▶ About this exercise: In the conversation about consumer social apps, what kind of business model does Anu say she is biased in favor of?

▶ Passage shown:
Anu: We have more clarity on the best use cases for audio as a medium, but we’re still figuring out the true market size. On the content side, the use case is largely podcasts; on the social side, it’s conversations. The latter is the newer territory and harder to figure out (where Clubhouse and some features of Discord and Twitter play). I’m also more bullish on long-form audio, which I call an ambient or passive format (in a positive way), than short-form audio.
Zooming out, I think there’s a continuum of media “richness” that we’re moving forward on – from simple text to audio and images to video and immersive media like VR. As this happens, we learn which use cases are enhanced a lot by a more rich medium and which aren’t. I still believe any medium and format, with the right mechanic, can be a strong entry point in consumer social today (regarding binary success or failure, not necessarily market size). If you’re building in a less ‘rich’ medium, you have to do it for the appropriate use case and 10x better. Or you have to be open to adapting your format quickly as your product matures, your user base grows, and the landscape evolves.
Sar: The consumer apps world has the biggest winners and the largest number of failures. Unlike the enterprise world, it is much more volatile and prone to luck and timing. How would you make a case to convince more people to work on consumer apps in 2023?
Anu: Building consumer apps is one of the best ways to deliver creative contribution and cultural impact at scale. Another great way to do this, in my opinion, is to create art that’s either consumable (e.g., films) or interactive (e.g., games).
Consumer social is a more extreme microcosm of the broader consumer startup world. And many consumer social builders are more driven by cultural impact than money (though in an ideal world, the latter follows). I also often joke that consumer social startup builders are the starving artists of tech. They can be heavily driven by creative contribution and realizing an artistic vision. There’s a theory that “creatives” have an inverted Maslow’s hierarchy of needs – they seek self-actualization and creative fulfillment first, then esteem, relationships, and so on, as long as their primary pursuit isn’t hurt. It’s hard for me not to see merit in these generalizations – they often resonate with people deep in the space.
I don’t have an agenda to convince more people to build in consumer, because if it’s not a good fit for you, you’ll find yourself miserable. But, if it is a good fit for you, don’t get convinced out of it by the very people that it’s not a good fit for ;)
Sar: I’m biased in favor of ad-based apps that the vast majority of the world can use and the diversity of content you get from not restricting the app to people from certain groups and geographies. Make a case for paywalled social apps that should make me reevaluate my stance.
Anu: You don’t see ads in the early stages of most products because it’s clearly a worse experience for users than just not having ads. And at that stage, users aren’t sold enough on the product’s utility or locked in with switching costs to put up with them. That’s the simplistic argument against ads – they’re not aligned with user interests.
I’m biased in favor of freemium models since they can give you the best of both. Let anyone get the core experience for free but with ads. For users that value the product highly and are willing to pay, let them remove ads (or whatever tax you’re placing on free accounts) and give them access to additional value-add features. This way, products largely can still serve a broad and diverse user base and maintain the opportunity to have a massive cultural impact.
In the freemium model – whether the upsell is in-app payments, subscriptions, etc. – deciding which features to build and which to put behind a paywall is the hard part. And most social networks have never really explored willingness to pay, but everyone’s experimenting with it now after seeing plateauing user growth and pressure on the advertising business.

▶ Supplied records:

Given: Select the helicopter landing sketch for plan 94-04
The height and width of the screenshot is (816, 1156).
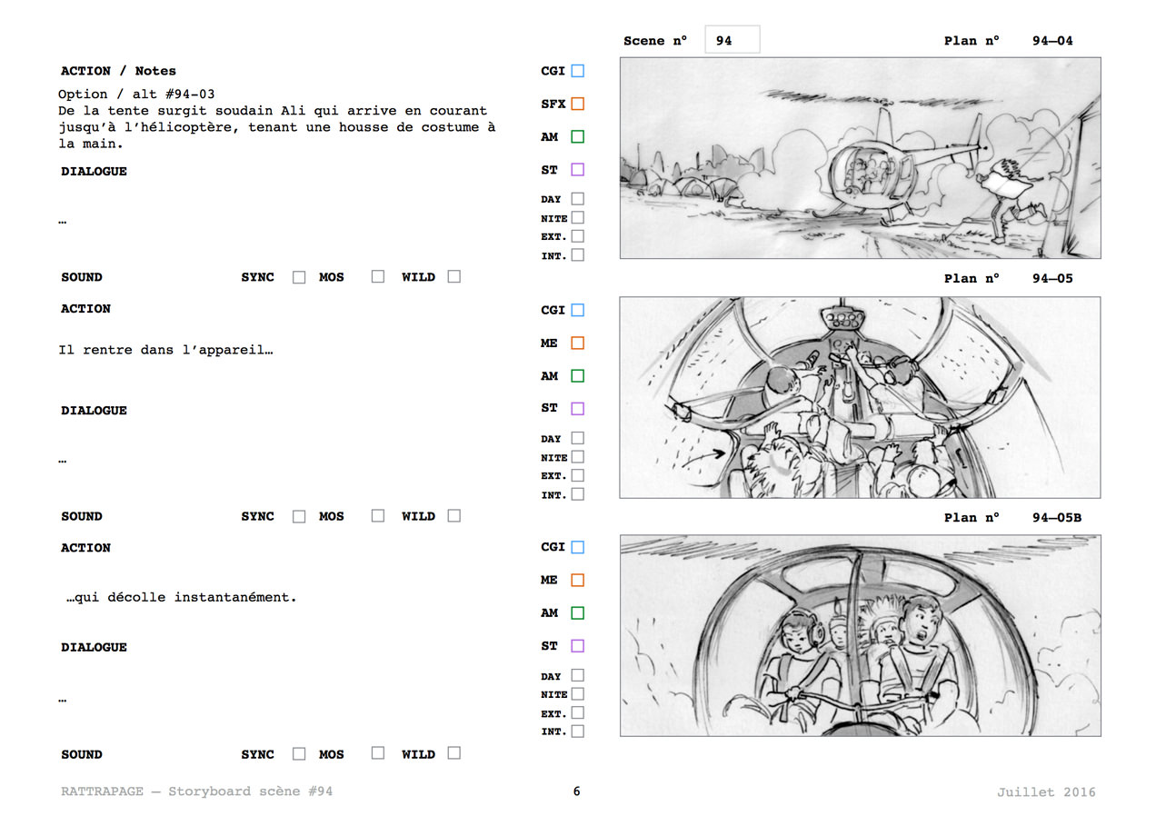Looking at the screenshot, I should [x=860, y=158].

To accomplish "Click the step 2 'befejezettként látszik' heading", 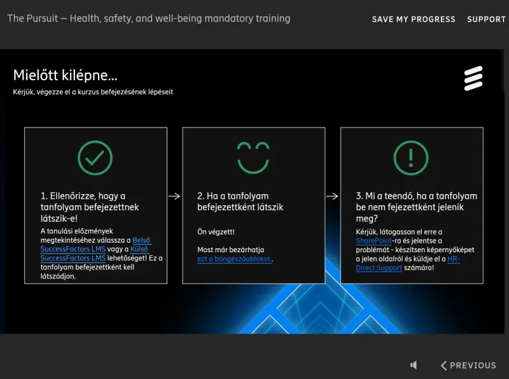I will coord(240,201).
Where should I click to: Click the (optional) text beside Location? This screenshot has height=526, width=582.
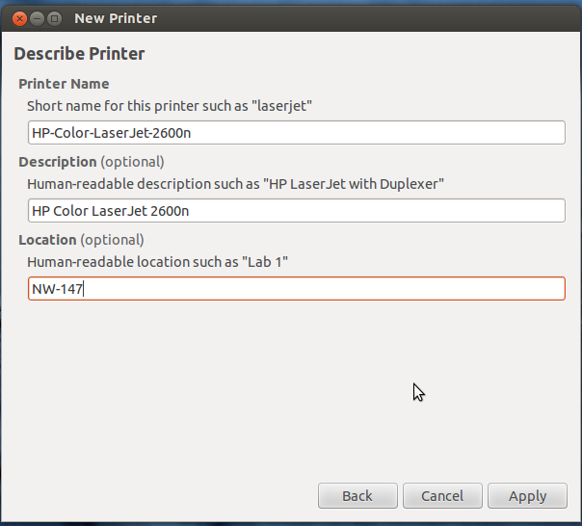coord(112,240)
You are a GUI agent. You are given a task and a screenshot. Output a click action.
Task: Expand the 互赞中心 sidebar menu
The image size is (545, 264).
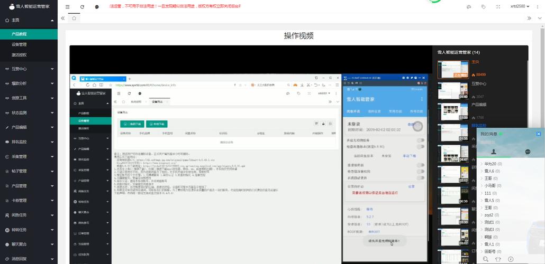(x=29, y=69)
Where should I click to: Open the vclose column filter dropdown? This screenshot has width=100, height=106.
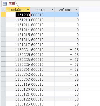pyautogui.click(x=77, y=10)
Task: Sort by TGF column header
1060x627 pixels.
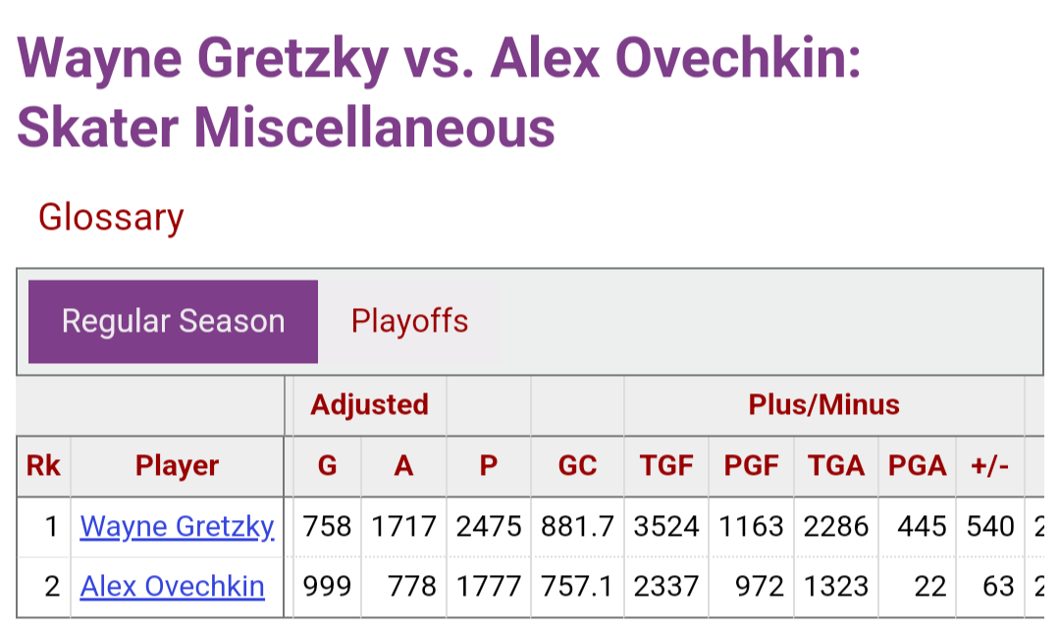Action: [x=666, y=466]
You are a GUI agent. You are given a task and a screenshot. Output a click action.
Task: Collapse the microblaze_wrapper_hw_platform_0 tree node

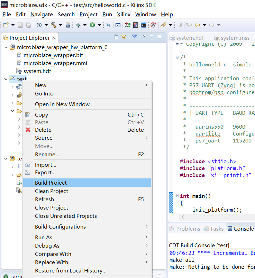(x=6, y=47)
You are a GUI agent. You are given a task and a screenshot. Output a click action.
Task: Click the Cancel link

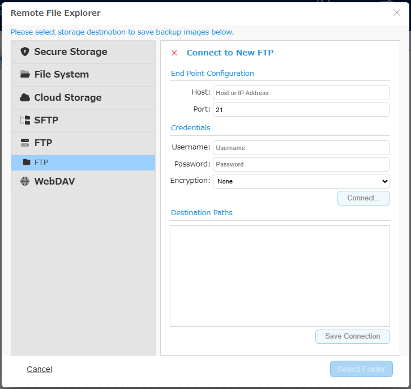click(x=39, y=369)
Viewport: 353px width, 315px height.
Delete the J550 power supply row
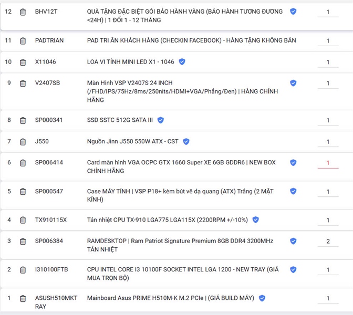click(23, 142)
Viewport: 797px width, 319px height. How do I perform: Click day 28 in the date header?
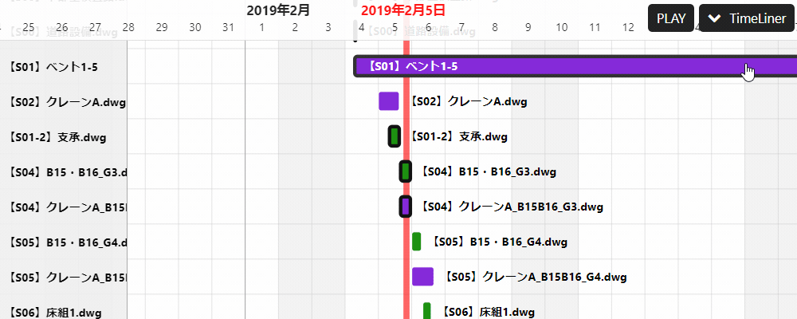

▶ Result for this exercise: Freemium models